__Brief__: Please lay out every line of the records below as a Markdown table with two columns, Row and Line, skipping any blank lines. Leave the pictures out.

(Position data for words and items)
## BEGIN

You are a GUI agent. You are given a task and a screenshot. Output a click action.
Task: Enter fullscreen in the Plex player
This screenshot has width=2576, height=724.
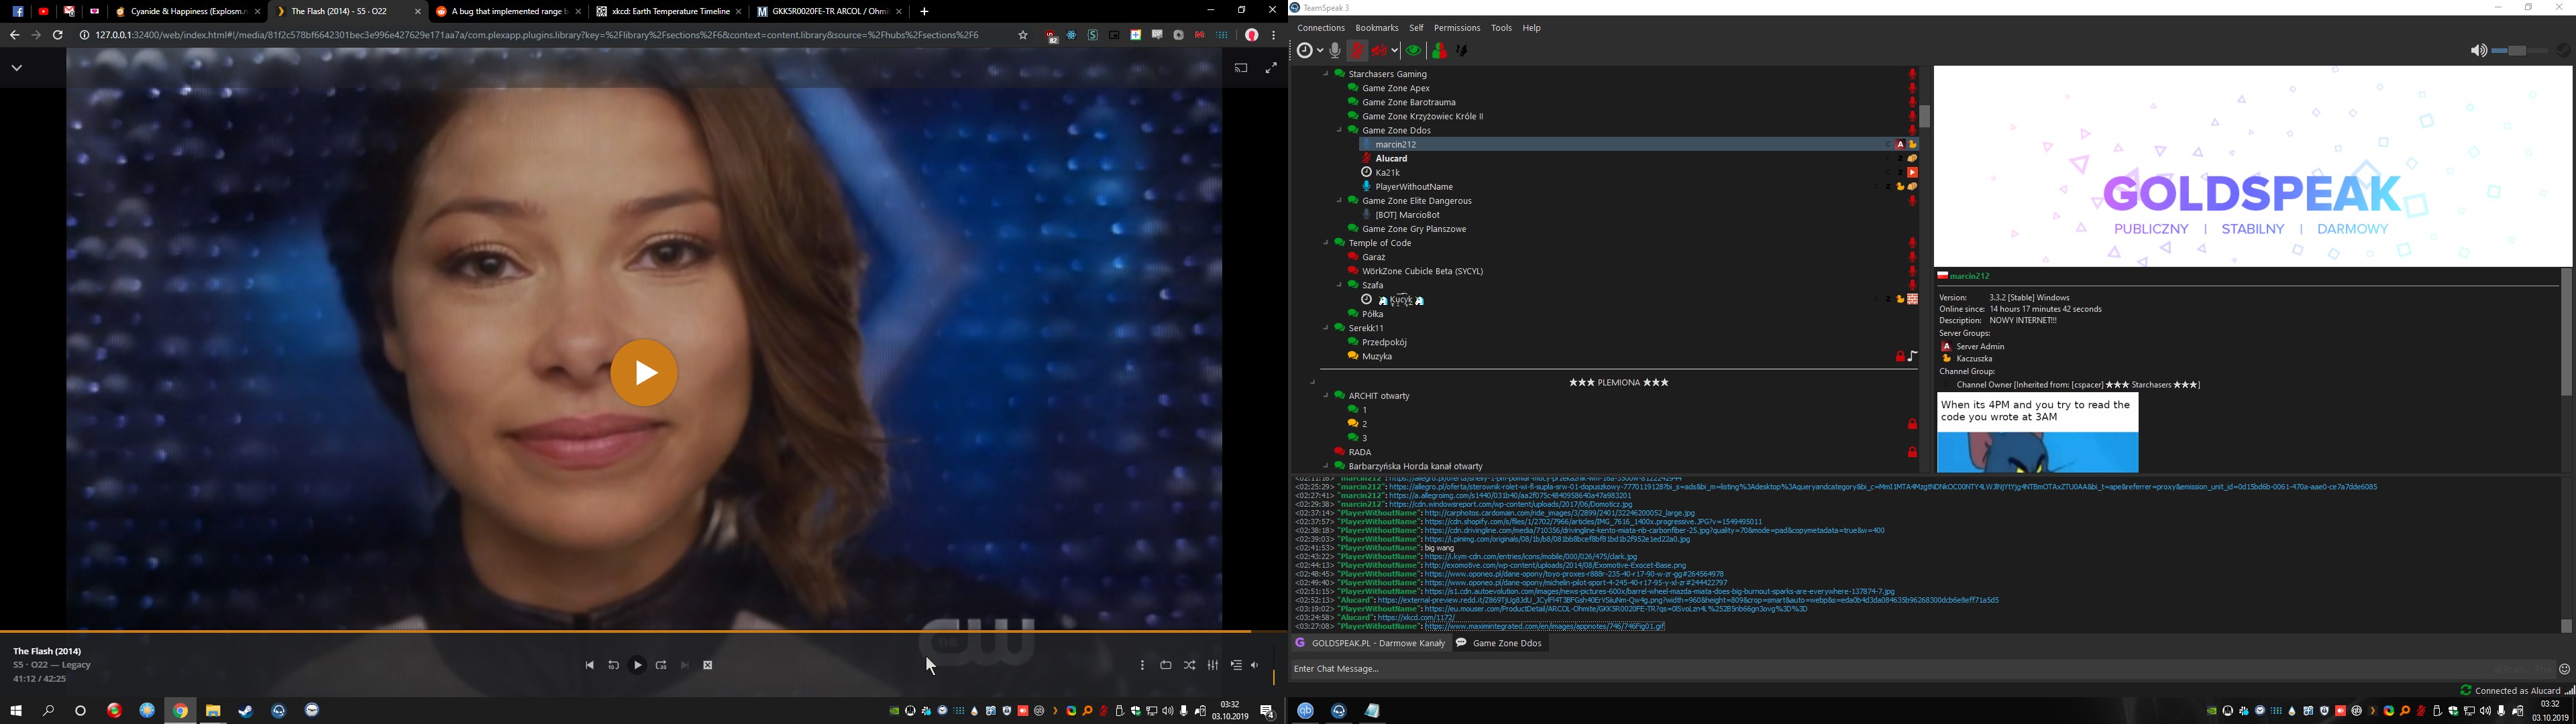click(x=1270, y=68)
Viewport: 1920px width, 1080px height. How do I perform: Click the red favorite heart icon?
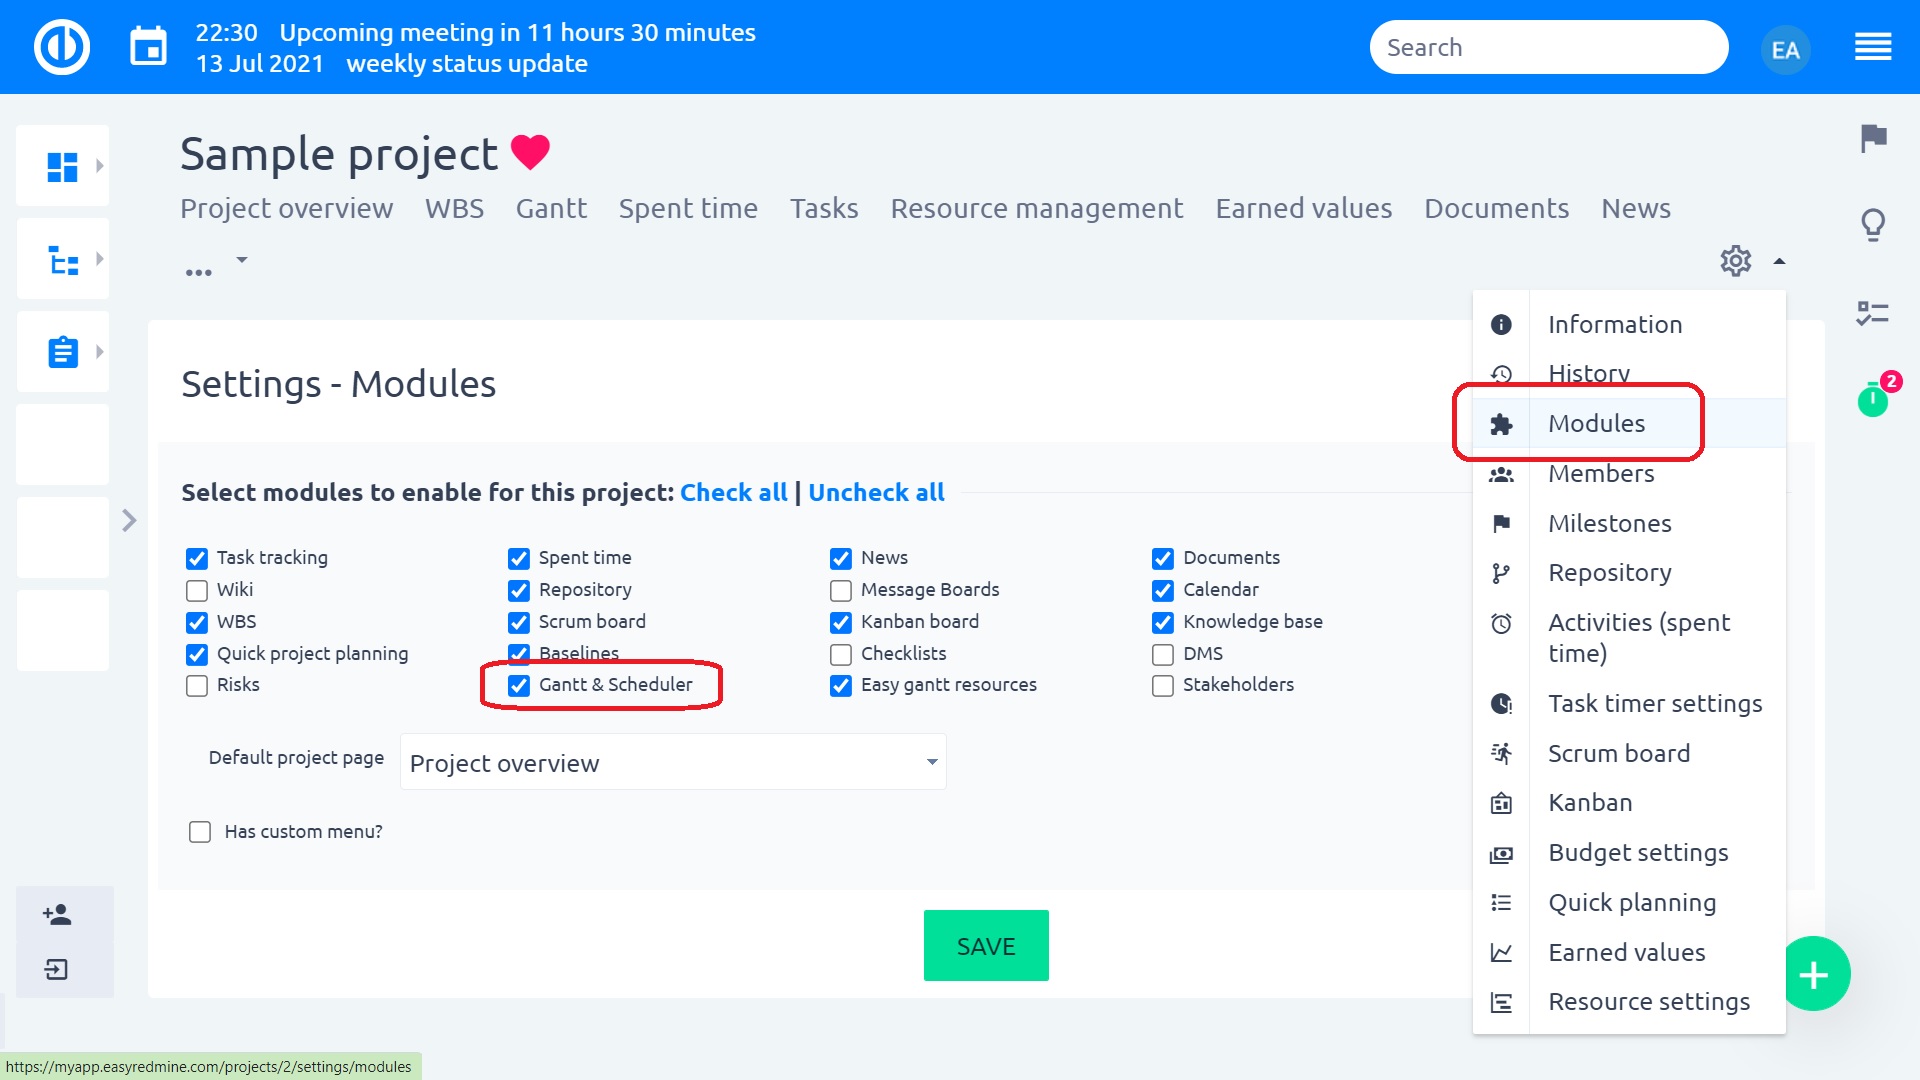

## END

__Written reply__:
| Row | Line |
|---|---|
| 1 | You are a GUI agent. You are given a task and a screenshot. Output a click action. |
| 2 | Task: Enter fullscreen in the Plex player |
| 3 | This screenshot has width=2576, height=724. |
| 4 | click(x=1270, y=68) |
| 5 | Viewport: 1920px width, 1080px height. How do I perform: Click the red favorite heart icon? |